Après le Concile de Trente (1543-1563), la Contre-réforme impulsée par Philippe II renforça la répression, elle s’abattit implacablement contre les juifs convertis, les Morisques et les Huguenots occitans fuyant les persécutions. Le fanatisme religieux hispanique restreignit implacablement les libertés avec une application stricte des prérogatives de l’Inquisition. En 1610, 120 000 Morisques (un tiers de la population valencienne) furent contraints de quitter Valence. Après l’expulsion des juifs un siècle plus tôt, cette mesure aggrava encore plus la situation économique des Pays catalans. Le sentiment catalan perdit de sa force et l’usage de la langue régressa.

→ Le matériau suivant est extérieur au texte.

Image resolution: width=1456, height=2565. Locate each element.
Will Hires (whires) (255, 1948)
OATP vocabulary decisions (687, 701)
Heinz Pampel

Pendant la Guerre de Trente Ans, les tensions entre les monarchies espagnoles et françaises furent exacerbées. De par sa position géographique, la Catalogne devint une terre d’affrontement entre les belligérants. En 1640, le roi espagnol Philippe IV contraignit les paysans catalans à s’enrôler dans son armée qui combattait les forces de Louis XIII. Mécontents du traitement reçu, les paysans décidèrent de se rebeller contre le monarque. Ils envahirent Barcelone, ce fut le début de la guerre dels Segadors (des Moissonneurs). Els Segadors (Le chant des Faucheurs) deviendra plus tard l'hymne officiel catalan. La Generalitat, dirigée par Pau Claris, encadra la révolte et établit une éphémère république catalane, la rupture avec la monarchie espagnole fut consommée. Louis XIII, proclamé comte de Barcelone, s’engagea à apporter une aide militaire et à respecter les institutions. En 1650, les français abandonnèrent Barcelone mais conservèrent le Roussillon et une partie de la Cerdagne, dont l’incorporation définitive à la France fut scellée avec le Traité des Pyrénées en 1659. Louis XIV ne tarda pas à abolir les institutions de la Catalogne du Nord et à imposer sa politique d’assimilation, ce qui ne manquera pas de provoquer des révoltes paysannes contre les impôts et de nouveaux conflits entre l’Espagne et la France.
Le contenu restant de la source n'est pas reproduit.